先生・・・“田浪先生”が大好きだったんだね。

そんな切ない顔しないでよ。



「その夜、突然百合からの電話があった。電話で百合は、俺にこう言った。『あたしは、本当にかなたんのことが好きだった。だけど好きだからこそ、別れなきゃいけないよね・・・。あたしは責任とって教師辞めることなんてしないけど、それは、あたしたちが無かったことにしなきゃならない・・・ってそう思うの』って。」


初めは、意味が分からなかった。




でも、何となくわかる気がする。


「結局それから、卒業式まで俺と百合は話さなかった。俺は、もうそんな辛い恋はしたくない。先生と生徒だからとか、決して叶わない恋だとは思わないよ。だけど、俺が百合を好きになって・・・別れて・・・全部含めて叶わない恋だった。かたち的には叶ったかもしれない、ただ、俺にとって百合との恋は、辛いものでしかなかった」



「そんなことない!あたし、先生を好きになって・・・楽しいことばっかりだったよ、って言いたい。

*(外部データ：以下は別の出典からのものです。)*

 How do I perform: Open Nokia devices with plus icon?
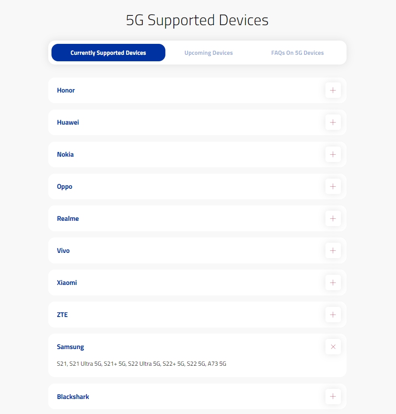tap(333, 154)
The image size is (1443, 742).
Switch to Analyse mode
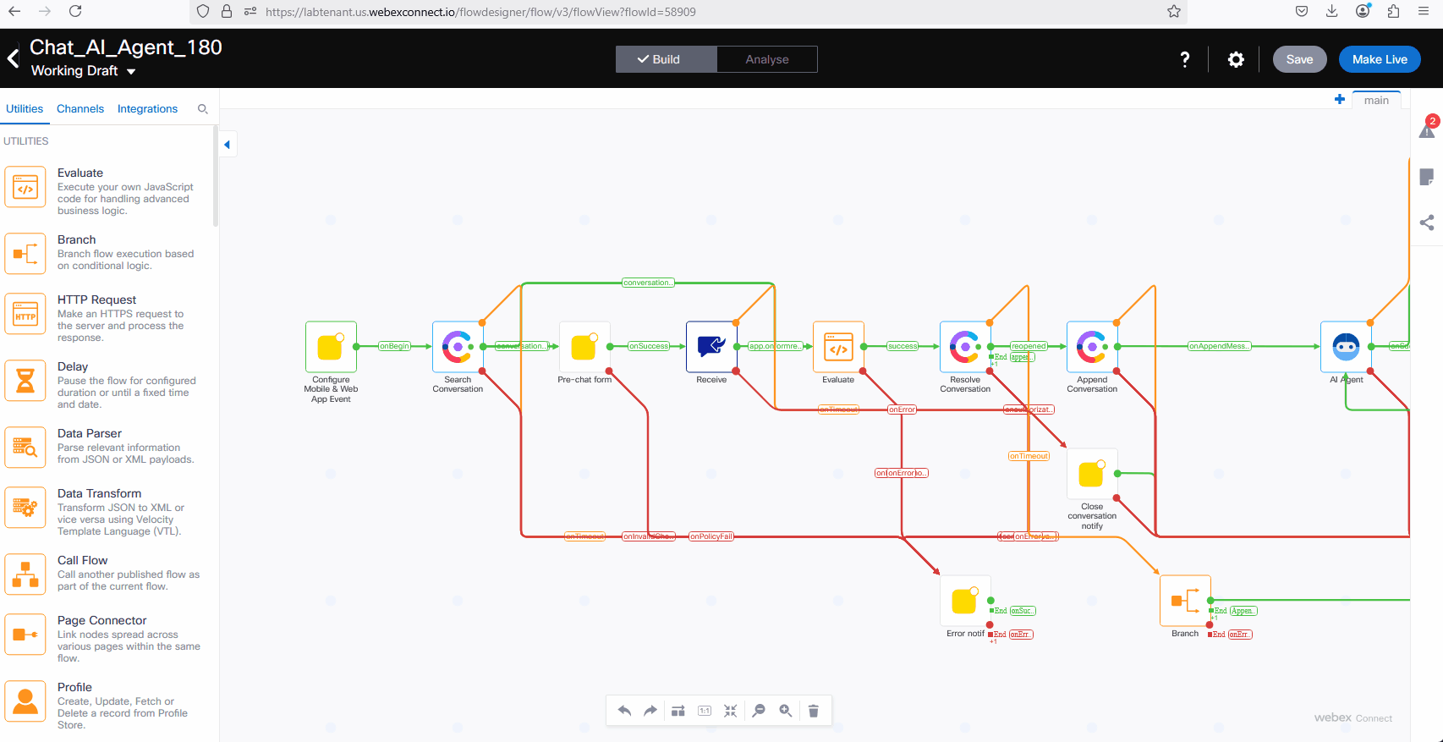click(x=766, y=59)
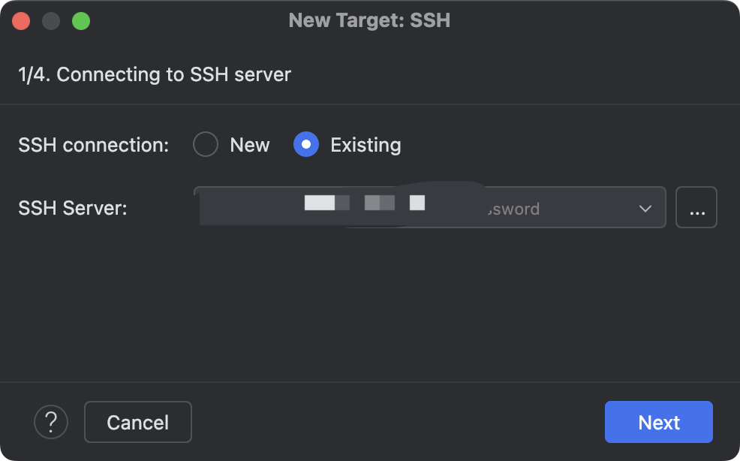Viewport: 740px width, 461px height.
Task: Click the red close window button
Action: 21,20
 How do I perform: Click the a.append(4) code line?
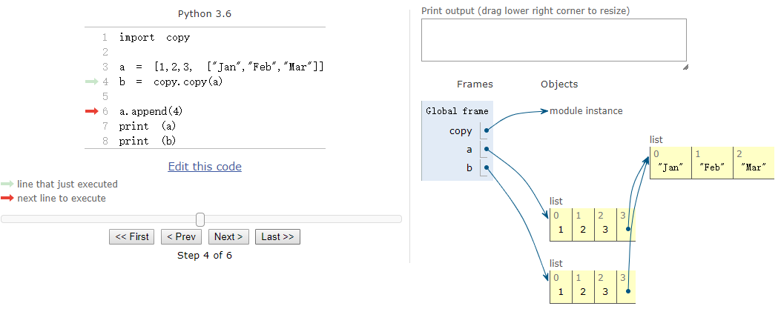(151, 111)
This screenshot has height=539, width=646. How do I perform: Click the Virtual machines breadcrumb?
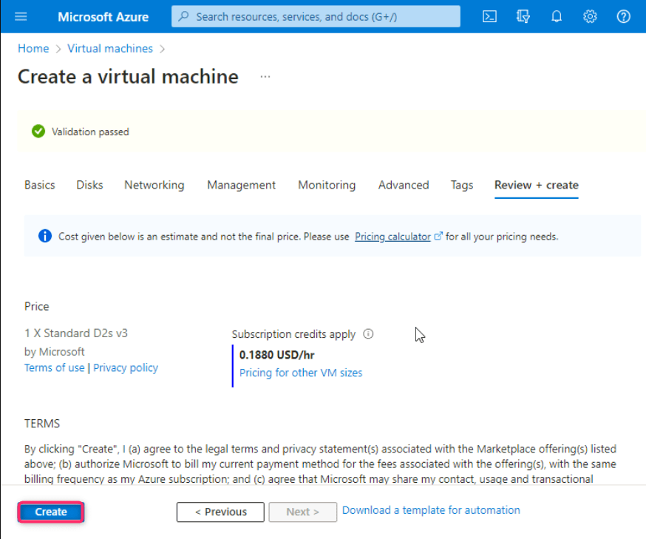[110, 49]
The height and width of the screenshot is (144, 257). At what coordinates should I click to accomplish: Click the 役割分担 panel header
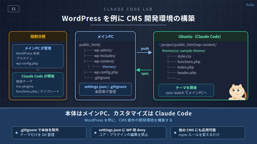click(38, 37)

そりゃあ少しは辛いこともあったけど、そんなの、楽しいに比べたらちっぽけだよ・・・。」



本当のあたしの気持ちだよ、だから先生。
そんな顔しないで、笑ってよ。


先生の、ニヤって笑う笑い方大好きだよ。


お願いだから・・・


笑ってよ。







もう見てられないから――――――。